§ **Given entries**:

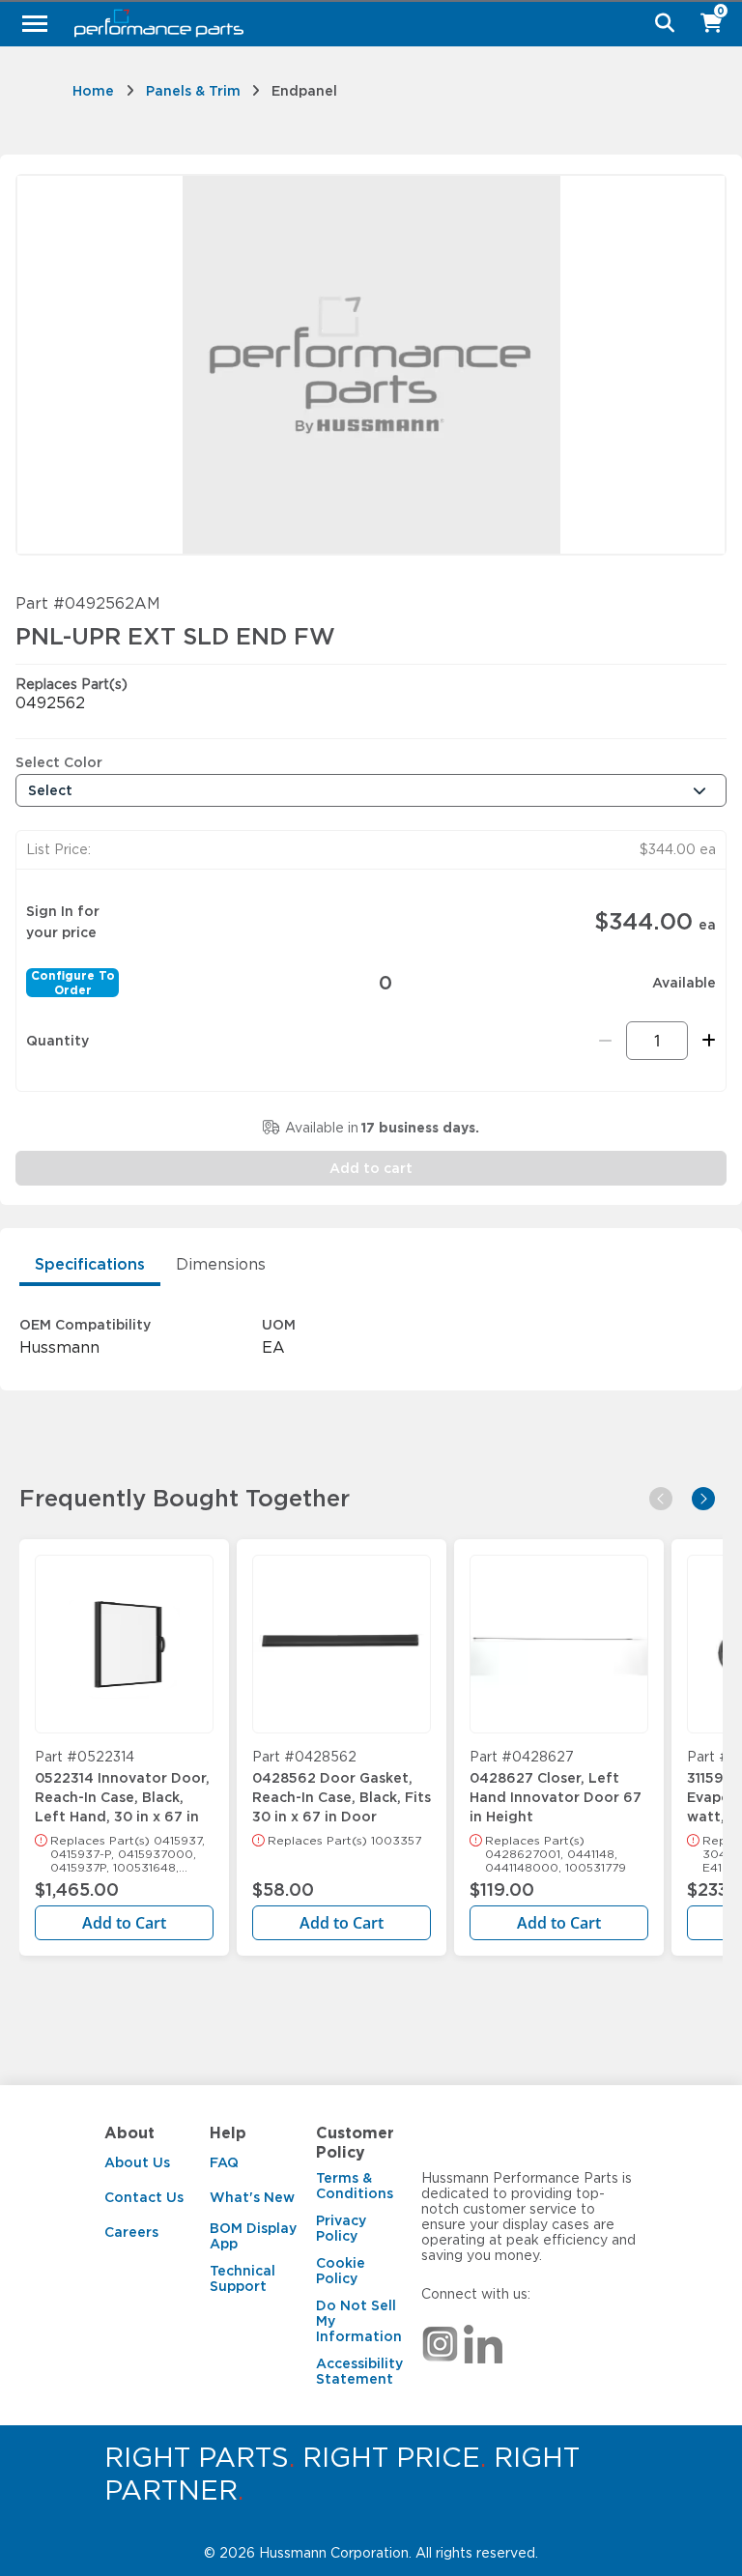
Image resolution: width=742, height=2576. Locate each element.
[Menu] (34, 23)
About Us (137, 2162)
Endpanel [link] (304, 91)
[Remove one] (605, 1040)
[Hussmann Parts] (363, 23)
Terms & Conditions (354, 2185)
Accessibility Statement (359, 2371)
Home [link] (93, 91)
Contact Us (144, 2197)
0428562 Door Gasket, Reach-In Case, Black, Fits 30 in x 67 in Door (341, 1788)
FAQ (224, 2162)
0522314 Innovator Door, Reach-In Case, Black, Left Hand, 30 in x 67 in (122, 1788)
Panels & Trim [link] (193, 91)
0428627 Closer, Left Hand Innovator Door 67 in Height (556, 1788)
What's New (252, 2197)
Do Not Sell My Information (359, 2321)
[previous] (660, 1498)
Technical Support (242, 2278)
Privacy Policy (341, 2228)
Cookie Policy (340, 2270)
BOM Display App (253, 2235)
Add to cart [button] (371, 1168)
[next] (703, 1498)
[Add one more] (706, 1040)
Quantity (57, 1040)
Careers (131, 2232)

...

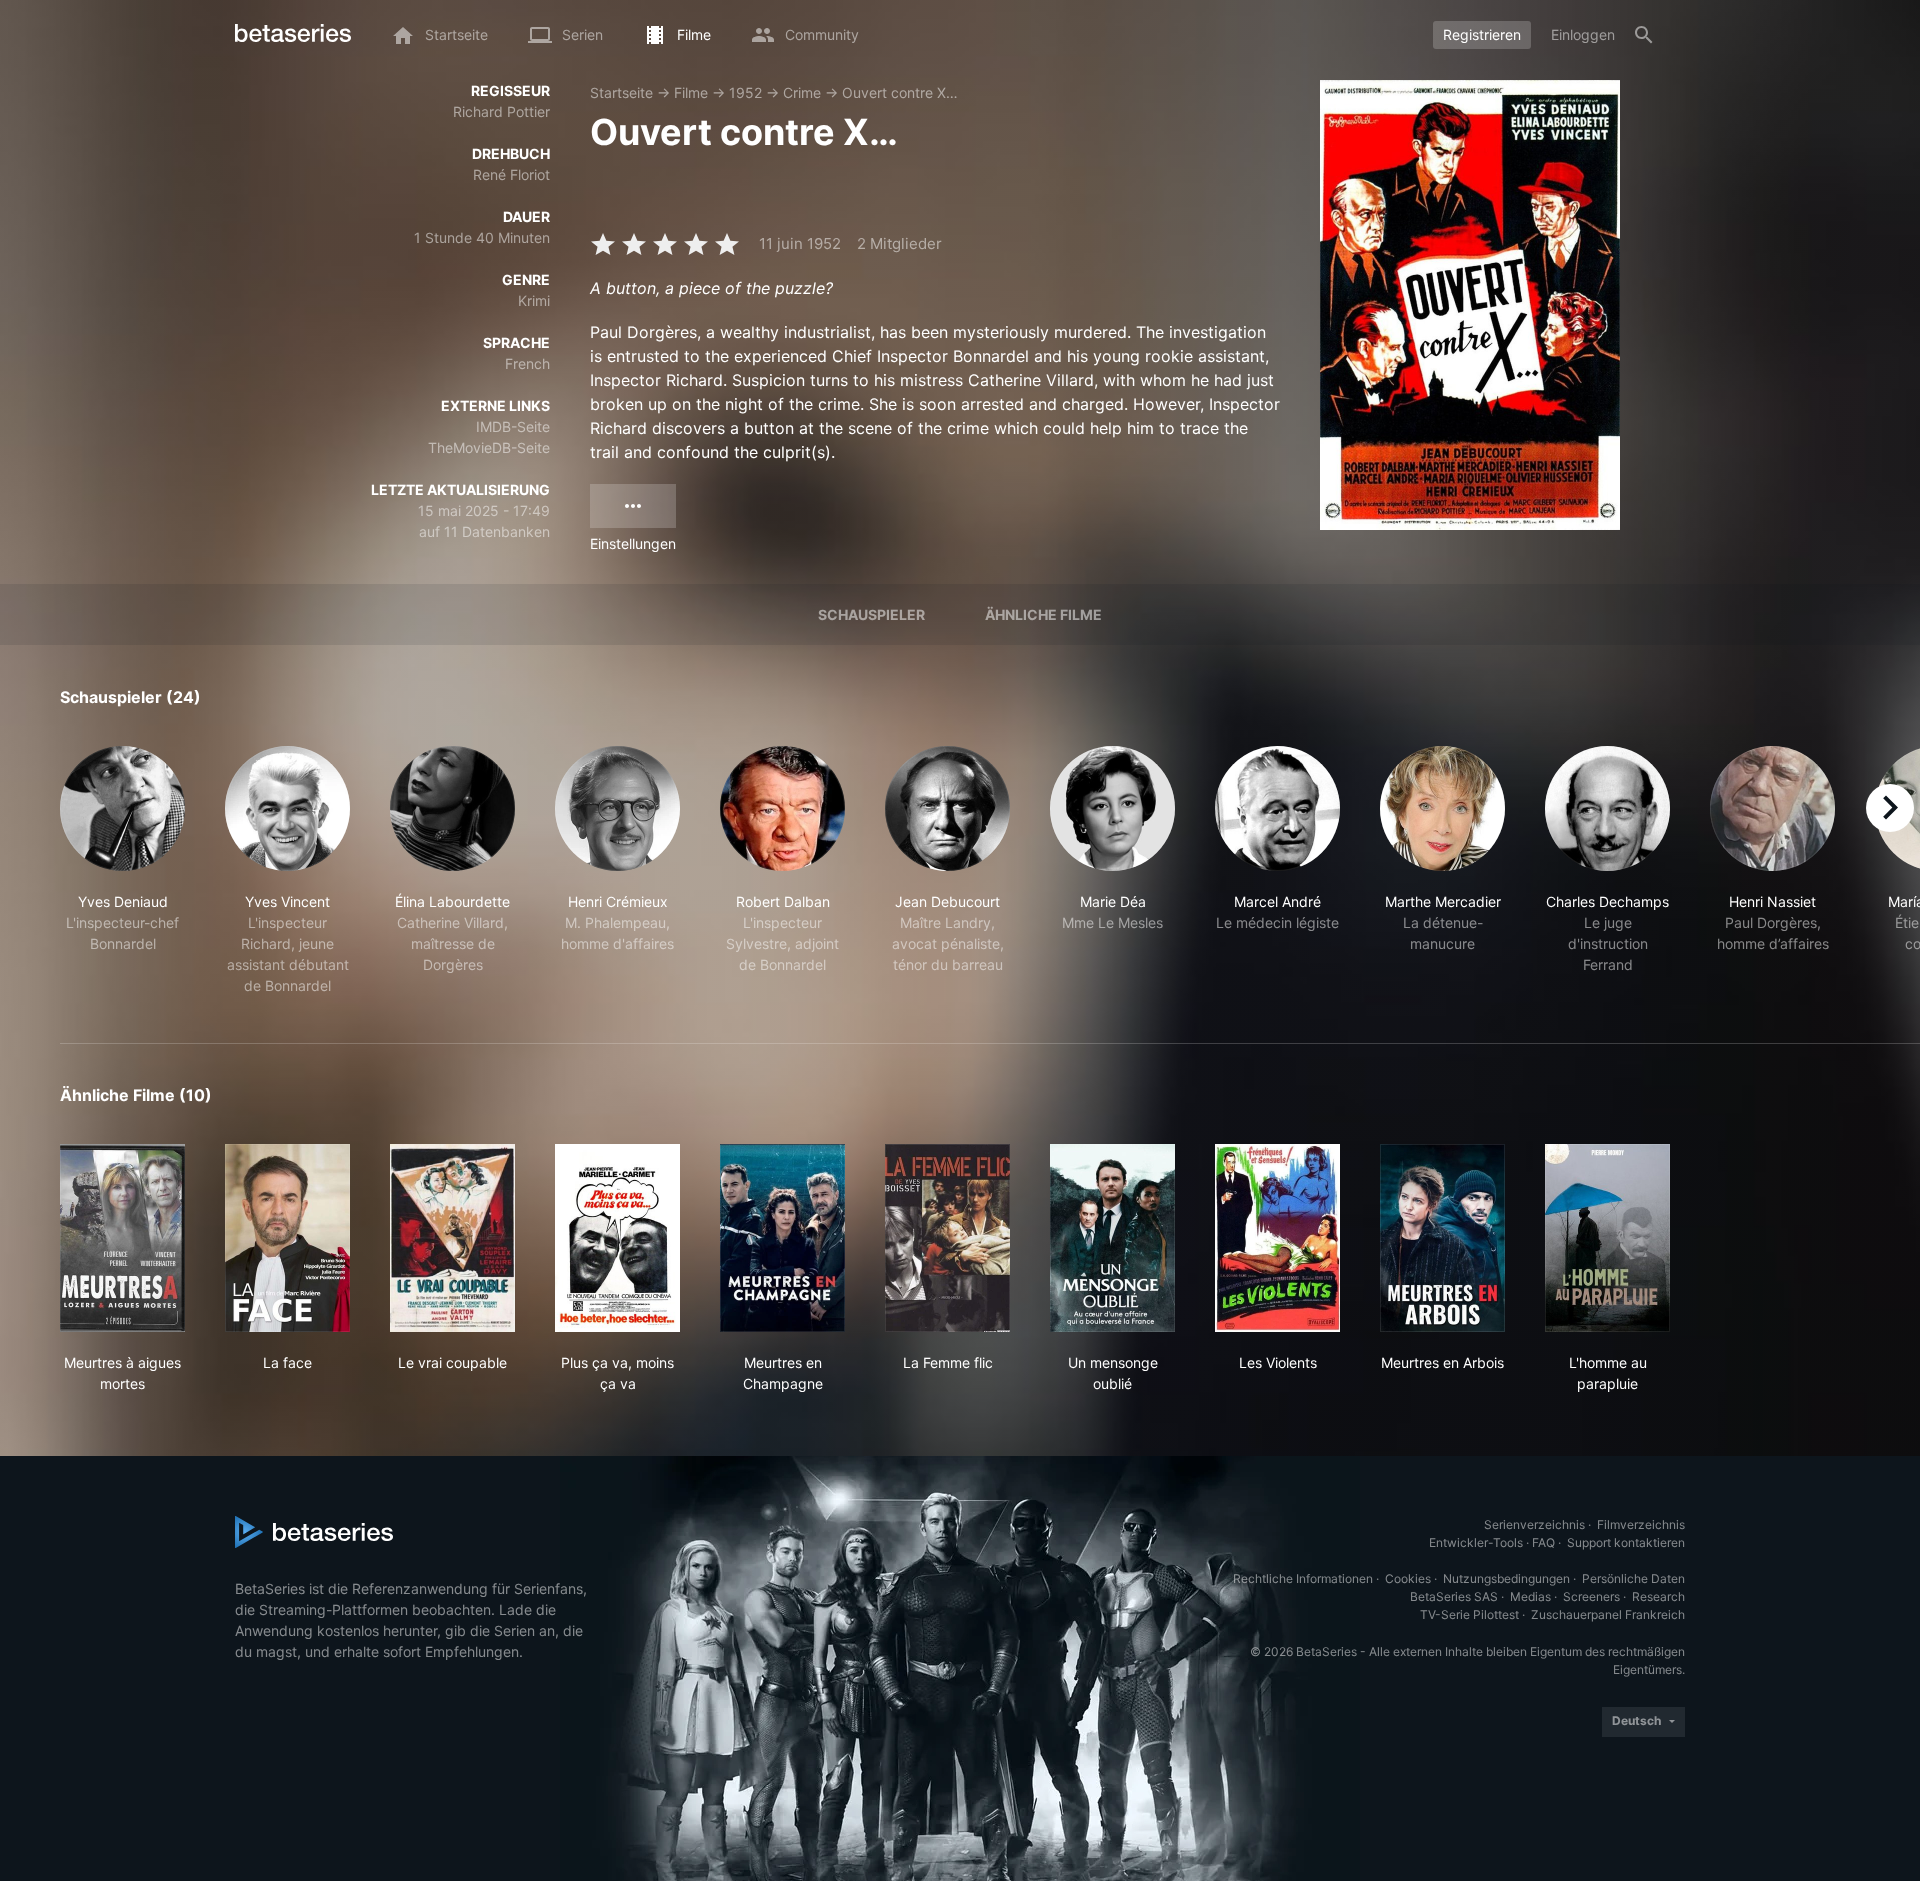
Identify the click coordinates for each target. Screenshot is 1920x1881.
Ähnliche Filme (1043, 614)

---

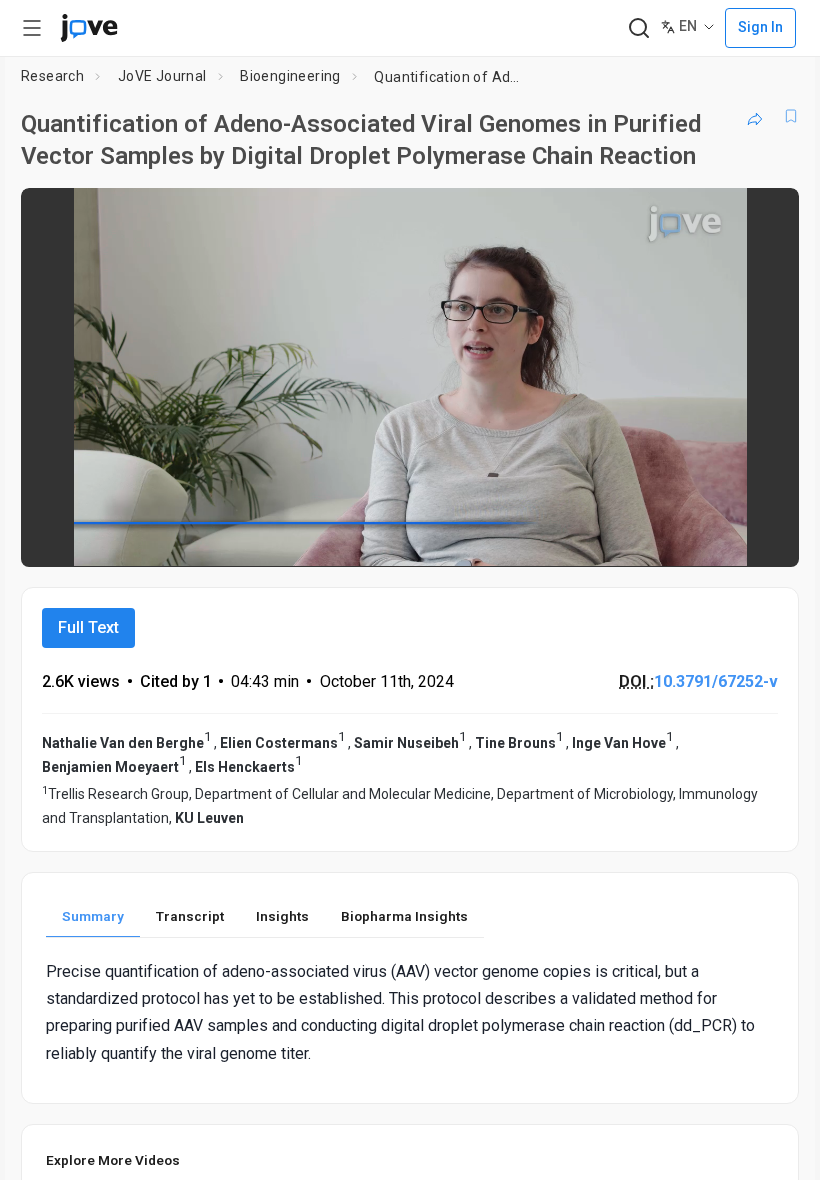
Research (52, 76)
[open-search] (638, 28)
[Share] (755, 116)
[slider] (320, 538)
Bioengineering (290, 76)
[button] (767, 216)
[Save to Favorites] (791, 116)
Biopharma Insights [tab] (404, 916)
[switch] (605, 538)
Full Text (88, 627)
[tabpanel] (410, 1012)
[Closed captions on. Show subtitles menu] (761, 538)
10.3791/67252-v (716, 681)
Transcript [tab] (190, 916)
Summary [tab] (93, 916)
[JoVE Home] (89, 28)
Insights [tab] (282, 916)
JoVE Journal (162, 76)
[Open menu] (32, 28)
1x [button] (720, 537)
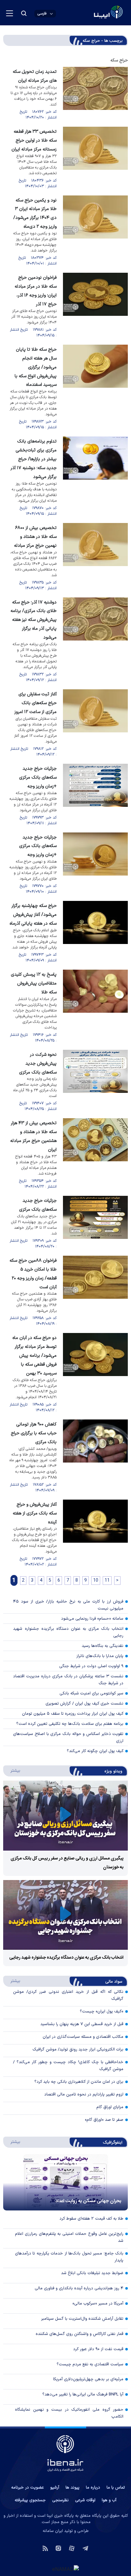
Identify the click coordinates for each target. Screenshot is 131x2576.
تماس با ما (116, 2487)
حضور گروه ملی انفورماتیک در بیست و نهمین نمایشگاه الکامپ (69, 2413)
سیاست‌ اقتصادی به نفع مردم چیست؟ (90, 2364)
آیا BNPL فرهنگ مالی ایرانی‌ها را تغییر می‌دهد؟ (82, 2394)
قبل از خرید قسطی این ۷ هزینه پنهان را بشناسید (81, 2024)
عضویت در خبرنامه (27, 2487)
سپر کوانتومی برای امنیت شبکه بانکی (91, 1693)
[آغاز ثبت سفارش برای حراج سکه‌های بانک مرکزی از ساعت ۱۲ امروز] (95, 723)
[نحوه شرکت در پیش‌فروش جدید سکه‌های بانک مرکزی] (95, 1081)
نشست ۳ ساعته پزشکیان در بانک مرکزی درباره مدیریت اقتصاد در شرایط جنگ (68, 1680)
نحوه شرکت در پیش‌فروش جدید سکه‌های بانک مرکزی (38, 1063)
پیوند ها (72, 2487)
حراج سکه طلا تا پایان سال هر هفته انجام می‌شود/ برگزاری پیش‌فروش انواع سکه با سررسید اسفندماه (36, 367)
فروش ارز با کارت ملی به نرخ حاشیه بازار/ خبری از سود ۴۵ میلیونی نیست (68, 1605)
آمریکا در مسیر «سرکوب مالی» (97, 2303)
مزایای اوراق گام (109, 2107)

§ **Instructions for the task**:
Show me every line of the entries above that holds "Hand".

§ **Result**:
0522314 Innovator Door, Reach-In Case, Black, Left Hand, 30 in x 67 in (122, 1788)
0428627 Closer, Left Hand Innovator Door 67 in Height (556, 1788)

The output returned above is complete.